There are many other examples. Georgia Secretary of State Brad Raffensperger was inundated with death threats from other republicans after he refused to illegally overturn state election results at Trump’s behest. Republican Missouri Senate candidate Eric Greitens posted an ad in which he «hunted» people characterized as less conservative Republicans. No wonder Republicans have trouble showing unity in the House.

But why, then, is «Democrats in Disarray» still such a powerful narrative?

But why, then, is «Democrats in Disarray» still such a powerful narrative?

Part of this is probably the (almost too simple) fact that «Democrats in disarray» is alliterative while «Republicans in disarray» is not. Part of this may be because the Democratic coalition is large and diverse, while the Republicans are largely the party of aged white men. Like most institutions, the media is subject to bias and stereotyping, and can sometimes semi-consciously assume that racial homogeneity automatically leads to greater unity. Part of this is that humans crave drama, or at least the perception of it.
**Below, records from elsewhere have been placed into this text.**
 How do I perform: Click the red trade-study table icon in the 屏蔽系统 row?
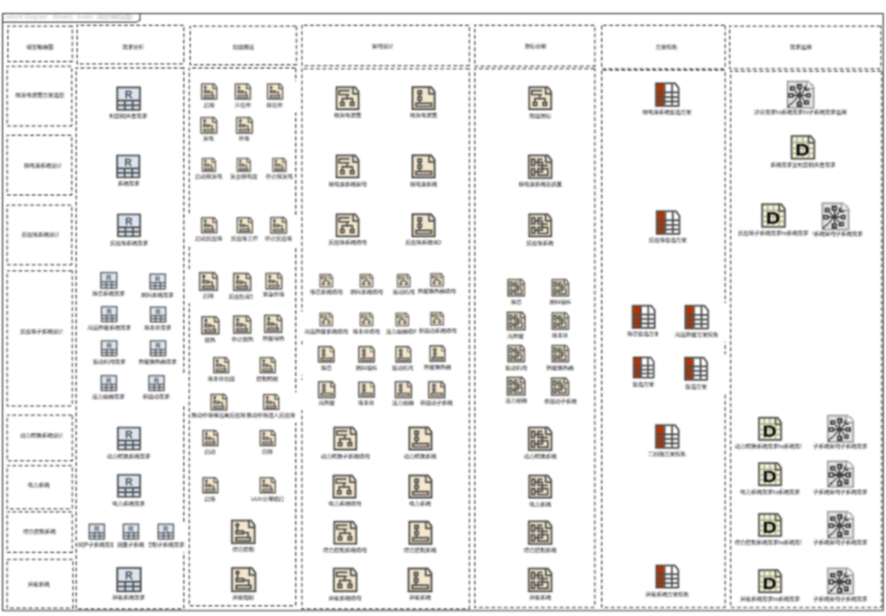[x=667, y=577]
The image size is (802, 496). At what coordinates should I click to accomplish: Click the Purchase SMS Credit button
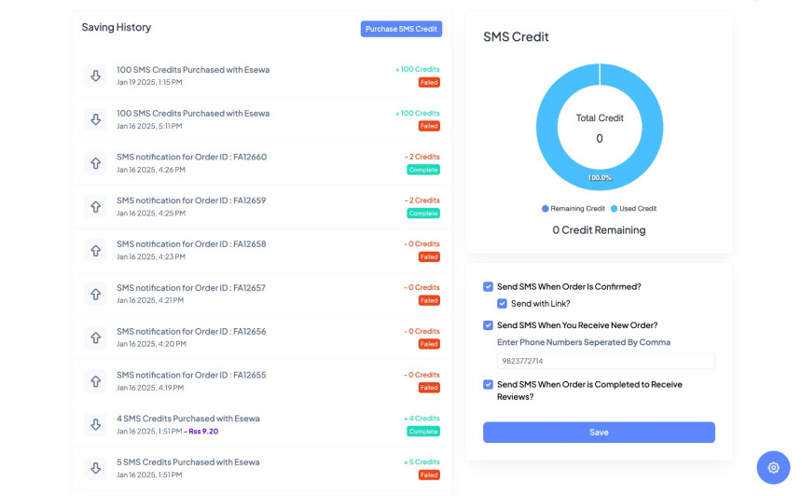tap(401, 29)
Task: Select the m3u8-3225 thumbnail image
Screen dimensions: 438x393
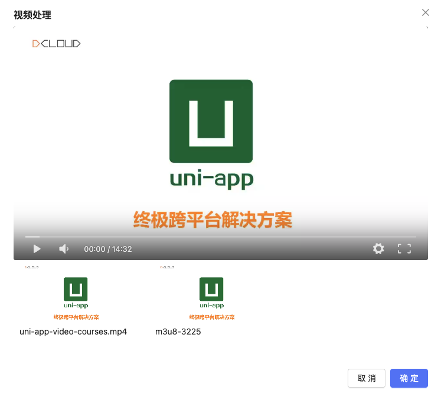Action: [211, 293]
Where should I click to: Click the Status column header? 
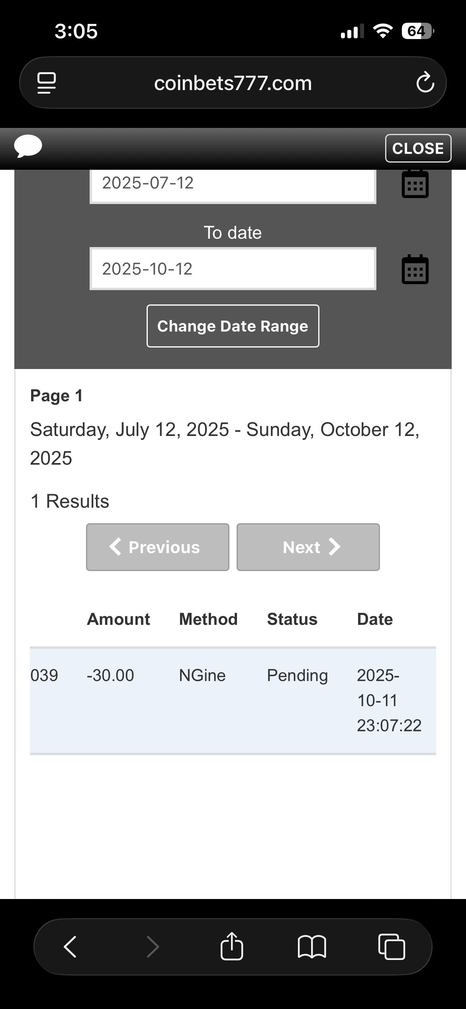[x=292, y=619]
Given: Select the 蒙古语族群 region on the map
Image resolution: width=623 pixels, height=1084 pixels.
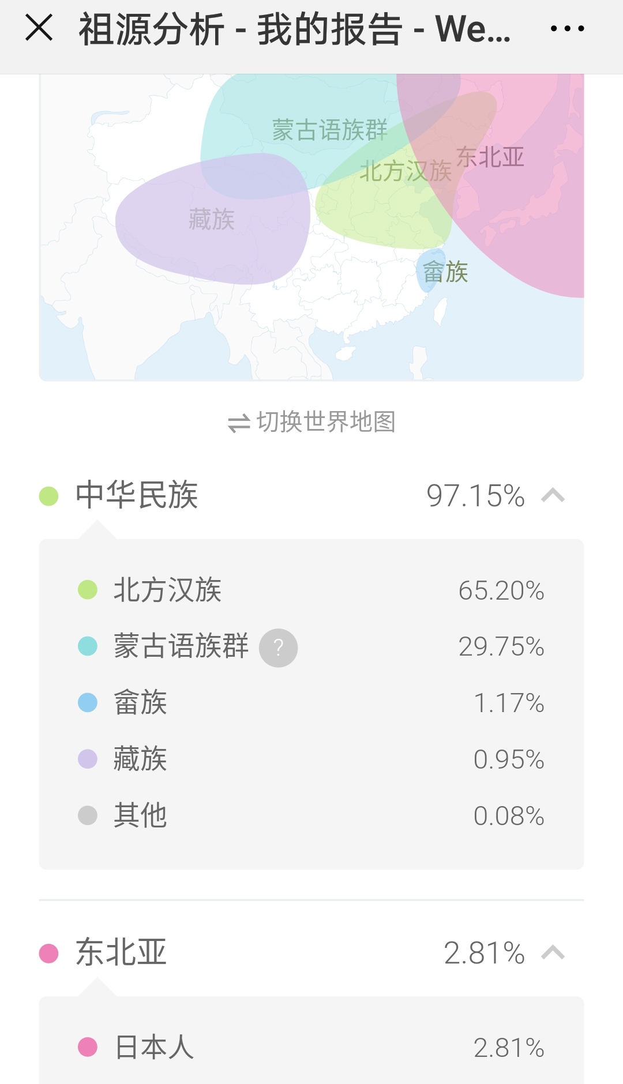Looking at the screenshot, I should pos(329,130).
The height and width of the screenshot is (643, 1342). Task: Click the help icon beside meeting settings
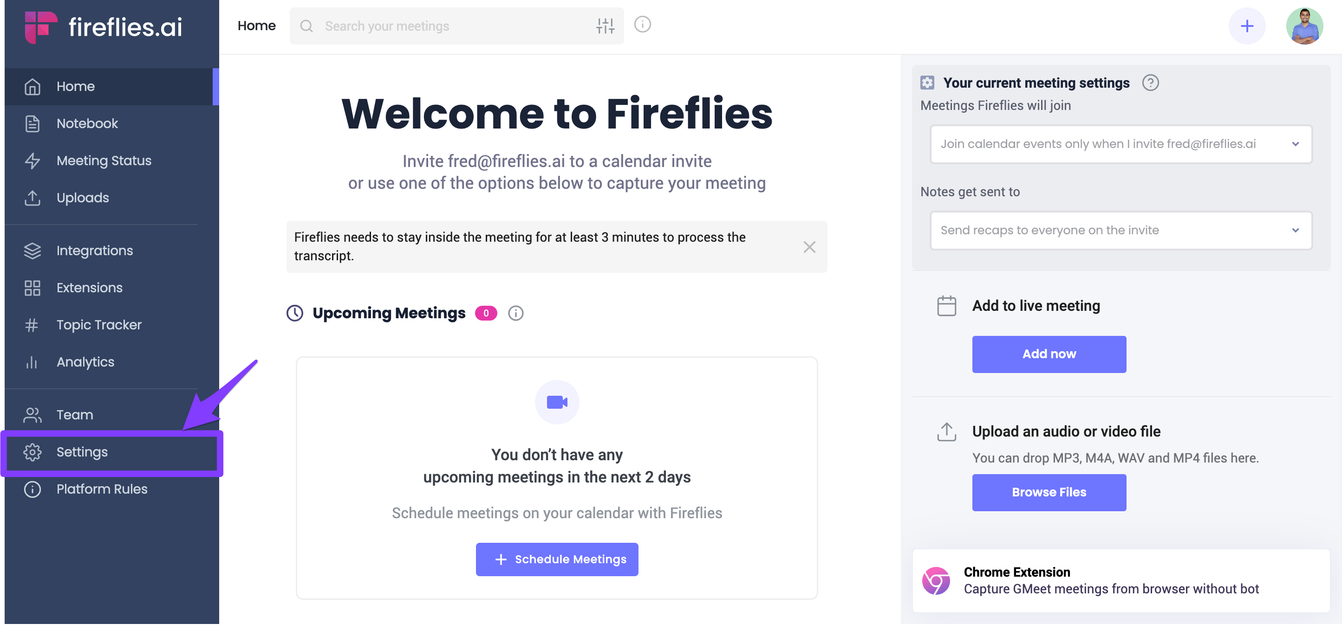coord(1150,83)
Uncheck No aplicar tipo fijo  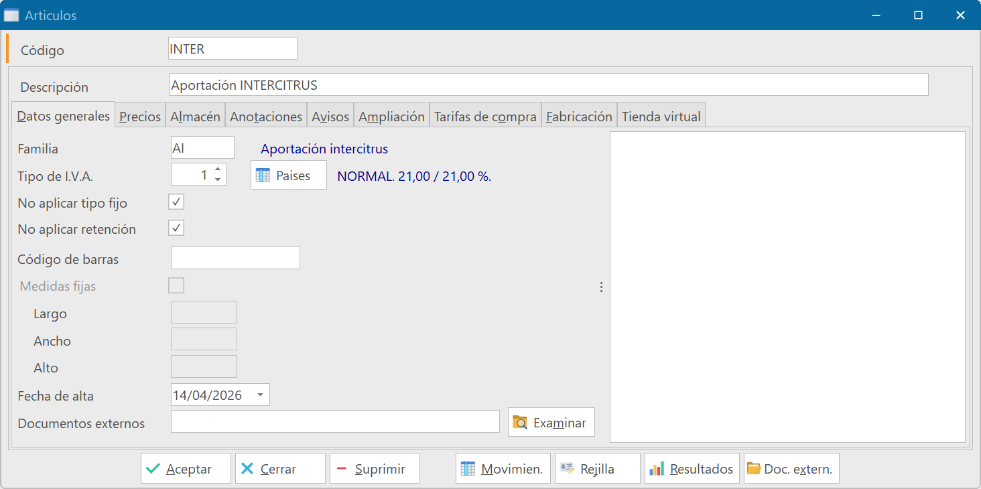176,202
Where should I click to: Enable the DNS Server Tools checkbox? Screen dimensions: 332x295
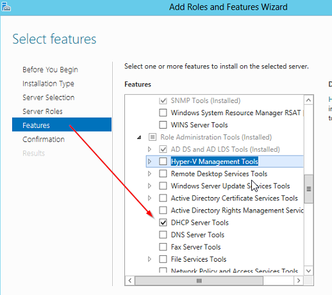tap(163, 235)
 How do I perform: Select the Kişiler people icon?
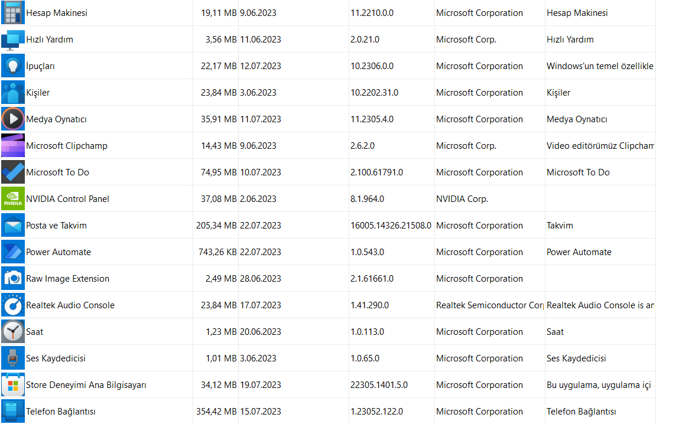click(x=12, y=92)
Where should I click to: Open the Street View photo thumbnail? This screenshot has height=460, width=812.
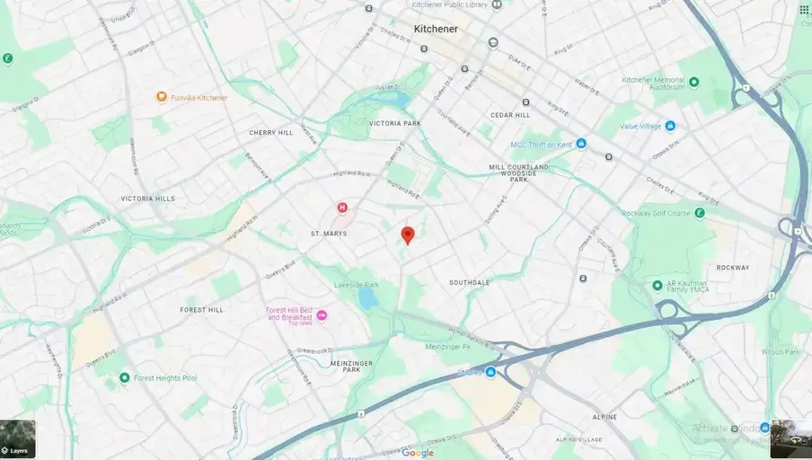click(791, 439)
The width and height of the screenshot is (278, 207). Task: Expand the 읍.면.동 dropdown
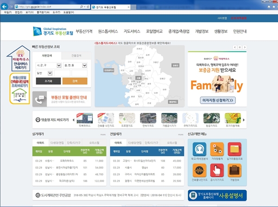84,65
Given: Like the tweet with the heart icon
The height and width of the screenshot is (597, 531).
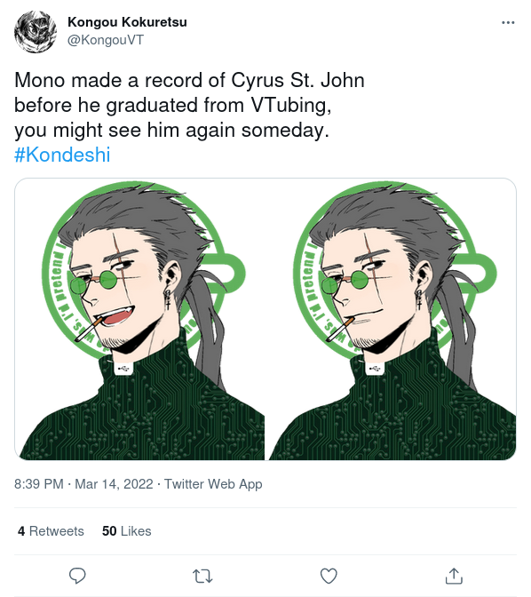Looking at the screenshot, I should click(x=329, y=576).
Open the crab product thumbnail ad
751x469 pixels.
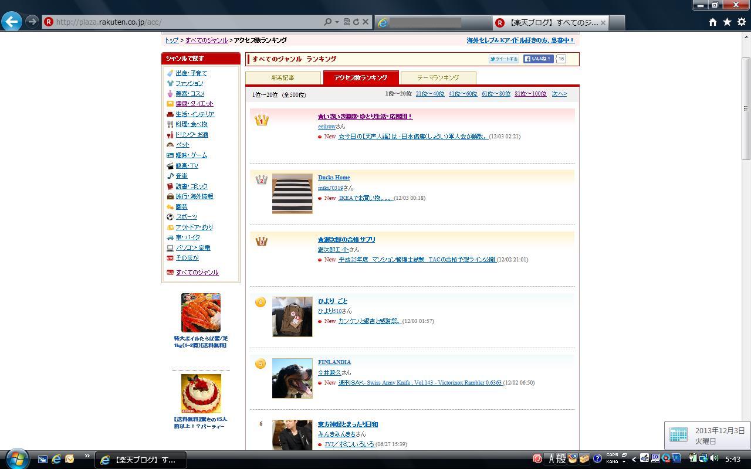tap(201, 312)
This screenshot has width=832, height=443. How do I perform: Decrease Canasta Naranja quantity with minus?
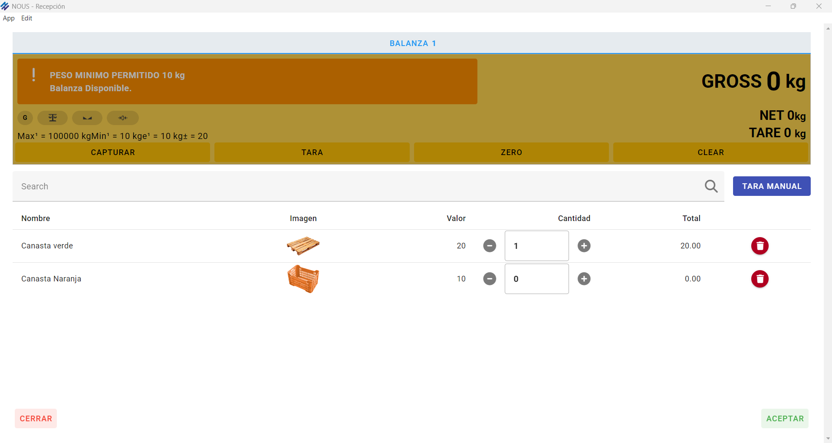pyautogui.click(x=490, y=279)
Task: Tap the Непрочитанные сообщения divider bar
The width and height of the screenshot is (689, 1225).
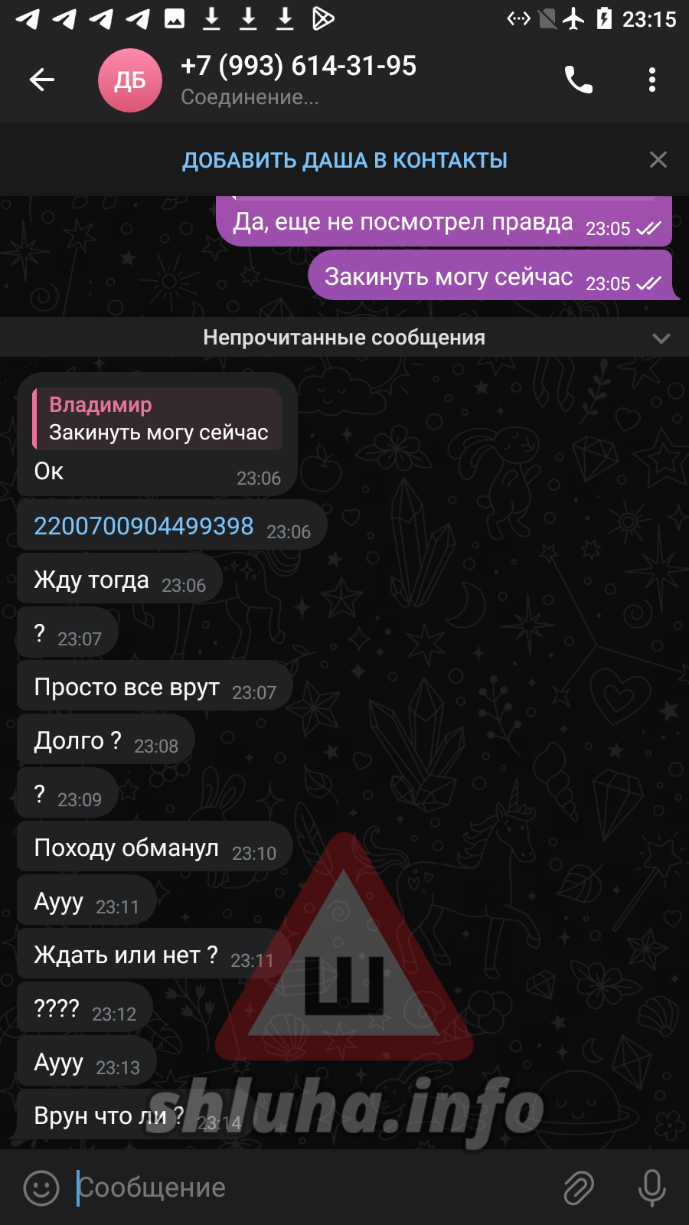Action: pyautogui.click(x=345, y=338)
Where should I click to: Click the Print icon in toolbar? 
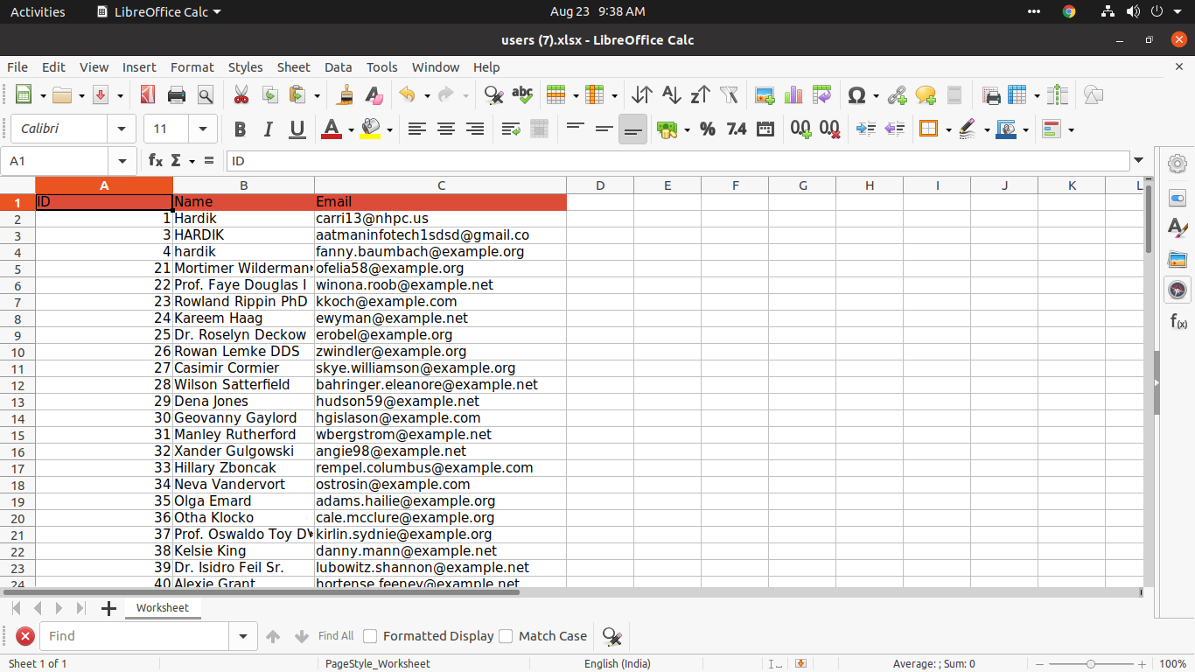coord(176,95)
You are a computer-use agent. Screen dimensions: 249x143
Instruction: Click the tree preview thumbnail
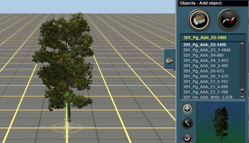[220, 123]
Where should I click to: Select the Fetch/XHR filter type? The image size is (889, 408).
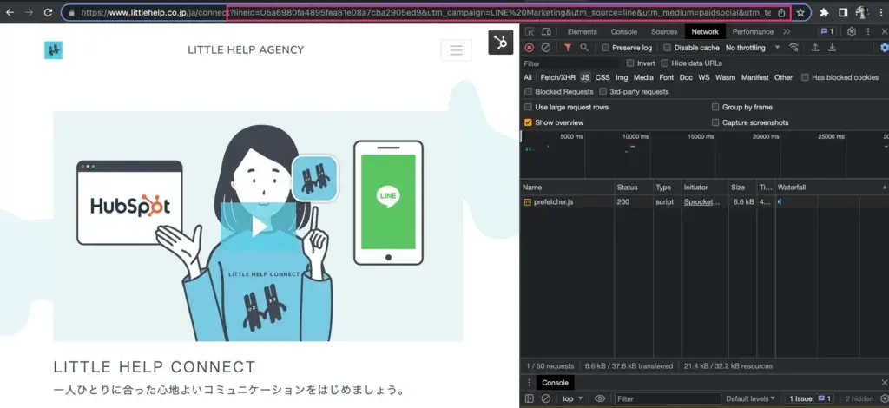(x=557, y=77)
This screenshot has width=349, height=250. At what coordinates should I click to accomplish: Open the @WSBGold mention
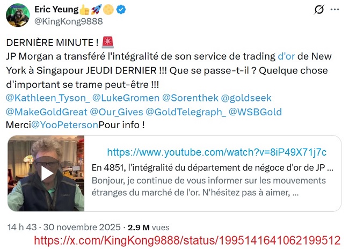255,112
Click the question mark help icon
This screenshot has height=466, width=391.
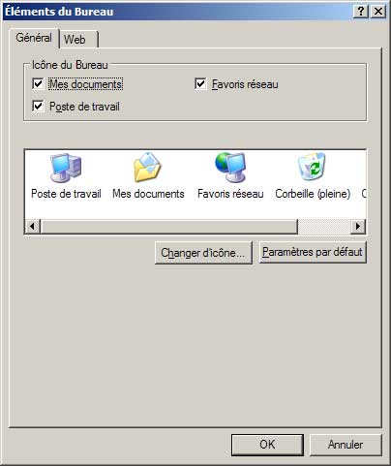coord(361,12)
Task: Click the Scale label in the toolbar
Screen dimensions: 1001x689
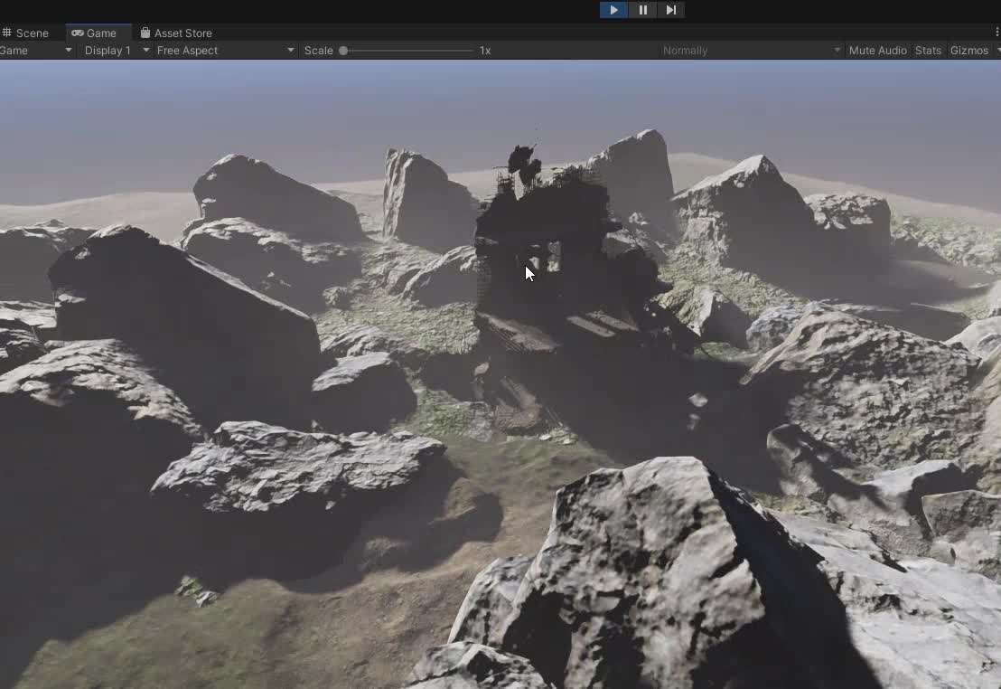Action: click(x=318, y=51)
And the law or “both sides” media coverage dictates that if GOP issues make headlines, there must be coverage of Democratic issues as well, even if there is no equivalence, even if one side is a ridiculous partisan mob. and treacherous.

Meanwhile, Democrats have put aside their differences to unite around Biden in 2020 and again in 2022. And every member of the House caucus, from the anti-abortion reactionary Henry Cuellar to the democratic socialist Alexandria Ocasio-Cortez, has voted time and time again for Hakeem Jeffries of New York as a speaker. They have remained focused on exposing Republican divisions. This since the Republicans have also focused on exposing Republican divisions.

Unity is not everything. Democrats can vote en bloc from now until the end of this Congress, but they just didn’t have the numbers to elect Jeffries for president. And yet, Democrats are often accused of being useless and irresponsible, more interested in infighting than coming together for common goals. With every vote in the House this week, they have shown that the criticism is overblown.